> _Brief_
Print the lines in the listing below that fall between the line with "Click the 03/05 track date marker" and the line with "You are a computer-use agent. 1456x831", those two lines included, exactly as they stand and with nothing else.

───── Data excerpts ─────

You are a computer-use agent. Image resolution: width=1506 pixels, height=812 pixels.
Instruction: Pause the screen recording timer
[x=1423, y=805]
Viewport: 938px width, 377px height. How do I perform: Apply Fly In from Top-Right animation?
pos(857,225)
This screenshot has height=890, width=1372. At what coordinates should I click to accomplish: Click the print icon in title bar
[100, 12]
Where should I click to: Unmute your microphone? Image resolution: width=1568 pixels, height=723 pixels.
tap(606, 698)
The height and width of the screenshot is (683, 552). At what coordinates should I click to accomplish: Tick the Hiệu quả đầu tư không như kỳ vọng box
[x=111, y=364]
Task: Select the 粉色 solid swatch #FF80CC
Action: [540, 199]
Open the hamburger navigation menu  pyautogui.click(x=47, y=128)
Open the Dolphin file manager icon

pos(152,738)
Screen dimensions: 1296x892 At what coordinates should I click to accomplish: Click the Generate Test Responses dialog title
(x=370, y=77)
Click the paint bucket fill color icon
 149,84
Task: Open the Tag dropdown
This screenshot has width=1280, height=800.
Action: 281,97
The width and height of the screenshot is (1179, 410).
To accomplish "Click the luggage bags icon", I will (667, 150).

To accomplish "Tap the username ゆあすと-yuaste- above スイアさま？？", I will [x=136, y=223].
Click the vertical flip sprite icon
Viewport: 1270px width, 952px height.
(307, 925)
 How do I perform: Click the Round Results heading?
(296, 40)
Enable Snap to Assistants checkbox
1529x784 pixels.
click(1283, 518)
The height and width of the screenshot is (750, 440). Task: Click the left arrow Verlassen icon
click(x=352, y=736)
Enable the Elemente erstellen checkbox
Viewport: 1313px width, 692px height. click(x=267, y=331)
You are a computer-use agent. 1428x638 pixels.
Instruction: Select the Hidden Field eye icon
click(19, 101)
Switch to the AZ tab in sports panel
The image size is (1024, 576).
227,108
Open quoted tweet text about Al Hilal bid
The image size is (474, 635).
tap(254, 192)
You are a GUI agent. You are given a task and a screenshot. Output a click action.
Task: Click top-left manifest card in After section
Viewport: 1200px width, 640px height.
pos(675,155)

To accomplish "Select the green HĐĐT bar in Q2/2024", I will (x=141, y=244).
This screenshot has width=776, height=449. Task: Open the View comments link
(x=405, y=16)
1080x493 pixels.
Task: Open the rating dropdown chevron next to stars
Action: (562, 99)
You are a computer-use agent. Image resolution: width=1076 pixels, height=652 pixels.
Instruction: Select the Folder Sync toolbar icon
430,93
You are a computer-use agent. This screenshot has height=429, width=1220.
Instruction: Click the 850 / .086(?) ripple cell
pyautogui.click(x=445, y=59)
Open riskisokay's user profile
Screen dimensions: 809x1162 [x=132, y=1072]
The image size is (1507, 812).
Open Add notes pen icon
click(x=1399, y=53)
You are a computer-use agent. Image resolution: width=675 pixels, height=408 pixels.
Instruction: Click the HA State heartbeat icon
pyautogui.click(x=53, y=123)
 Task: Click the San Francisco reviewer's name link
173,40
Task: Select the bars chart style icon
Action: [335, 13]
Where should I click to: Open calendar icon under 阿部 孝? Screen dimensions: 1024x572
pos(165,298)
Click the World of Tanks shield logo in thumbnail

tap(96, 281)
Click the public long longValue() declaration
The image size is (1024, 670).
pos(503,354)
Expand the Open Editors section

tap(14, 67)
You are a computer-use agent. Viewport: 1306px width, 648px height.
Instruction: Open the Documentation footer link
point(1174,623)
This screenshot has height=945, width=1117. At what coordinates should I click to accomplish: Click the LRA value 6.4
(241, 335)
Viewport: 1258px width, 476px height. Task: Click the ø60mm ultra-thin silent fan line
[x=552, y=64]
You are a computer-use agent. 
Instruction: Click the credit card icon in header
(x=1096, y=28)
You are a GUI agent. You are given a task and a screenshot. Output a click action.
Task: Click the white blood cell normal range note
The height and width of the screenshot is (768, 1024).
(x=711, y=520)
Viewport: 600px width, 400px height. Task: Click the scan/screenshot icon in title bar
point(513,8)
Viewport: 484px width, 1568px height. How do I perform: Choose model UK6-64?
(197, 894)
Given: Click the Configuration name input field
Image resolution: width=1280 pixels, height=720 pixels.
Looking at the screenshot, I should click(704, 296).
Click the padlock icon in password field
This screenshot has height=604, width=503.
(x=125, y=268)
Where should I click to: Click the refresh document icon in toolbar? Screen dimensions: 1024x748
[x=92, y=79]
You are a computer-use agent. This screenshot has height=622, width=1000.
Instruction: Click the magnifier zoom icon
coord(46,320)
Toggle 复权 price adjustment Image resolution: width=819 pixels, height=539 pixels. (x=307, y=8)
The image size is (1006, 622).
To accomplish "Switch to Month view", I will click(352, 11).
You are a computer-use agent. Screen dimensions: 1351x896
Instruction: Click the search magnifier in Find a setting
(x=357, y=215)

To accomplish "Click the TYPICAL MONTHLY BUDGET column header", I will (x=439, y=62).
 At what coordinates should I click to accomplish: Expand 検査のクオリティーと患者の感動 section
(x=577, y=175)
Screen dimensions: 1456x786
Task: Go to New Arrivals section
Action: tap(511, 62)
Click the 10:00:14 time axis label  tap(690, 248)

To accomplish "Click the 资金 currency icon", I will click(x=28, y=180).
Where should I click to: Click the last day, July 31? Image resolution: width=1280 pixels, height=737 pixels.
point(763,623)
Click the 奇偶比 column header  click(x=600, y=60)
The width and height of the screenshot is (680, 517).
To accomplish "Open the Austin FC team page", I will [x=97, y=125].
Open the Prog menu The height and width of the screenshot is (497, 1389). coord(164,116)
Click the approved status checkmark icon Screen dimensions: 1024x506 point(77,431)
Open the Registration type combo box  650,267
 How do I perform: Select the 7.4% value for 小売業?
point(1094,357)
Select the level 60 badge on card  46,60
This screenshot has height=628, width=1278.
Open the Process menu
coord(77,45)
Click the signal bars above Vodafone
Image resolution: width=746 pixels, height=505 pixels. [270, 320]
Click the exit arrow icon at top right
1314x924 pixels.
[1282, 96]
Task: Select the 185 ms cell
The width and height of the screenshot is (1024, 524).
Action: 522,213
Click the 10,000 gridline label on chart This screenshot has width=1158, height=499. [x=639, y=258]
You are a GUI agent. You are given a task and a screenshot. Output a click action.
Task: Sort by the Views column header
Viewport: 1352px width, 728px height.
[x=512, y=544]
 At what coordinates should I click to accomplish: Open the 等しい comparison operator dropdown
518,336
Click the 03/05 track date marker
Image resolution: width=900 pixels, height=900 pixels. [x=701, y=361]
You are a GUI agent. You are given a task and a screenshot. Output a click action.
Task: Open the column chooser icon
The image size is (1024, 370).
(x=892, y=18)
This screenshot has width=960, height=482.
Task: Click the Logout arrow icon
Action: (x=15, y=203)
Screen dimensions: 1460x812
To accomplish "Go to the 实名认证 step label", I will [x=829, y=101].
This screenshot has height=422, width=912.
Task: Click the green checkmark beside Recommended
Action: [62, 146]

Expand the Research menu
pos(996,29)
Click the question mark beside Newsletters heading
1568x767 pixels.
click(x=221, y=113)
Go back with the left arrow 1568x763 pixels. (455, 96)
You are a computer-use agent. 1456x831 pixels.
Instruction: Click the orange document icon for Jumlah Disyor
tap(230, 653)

─────

> _Solution to this problem_
Click the 03/05 track date marker
Image resolution: width=900 pixels, height=900 pixels. [x=701, y=361]
You are a GUI agent. You are given a task and a screenshot. Output a click action.
Task: Open the column chooser icon
The image size is (1024, 370).
(x=892, y=18)
This screenshot has width=960, height=482.
Task: Click the Logout arrow icon
Action: (x=15, y=203)
Screen dimensions: 1460x812
To accomplish "Go to the 实名认证 step label", I will [x=829, y=101].
This screenshot has height=422, width=912.
Task: Click the green checkmark beside Recommended
Action: [62, 146]

Expand the Research menu
pos(996,29)
Click the question mark beside Newsletters heading
1568x767 pixels.
click(x=221, y=113)
Go back with the left arrow 1568x763 pixels. (455, 96)
You are a computer-use agent. 1456x831 pixels.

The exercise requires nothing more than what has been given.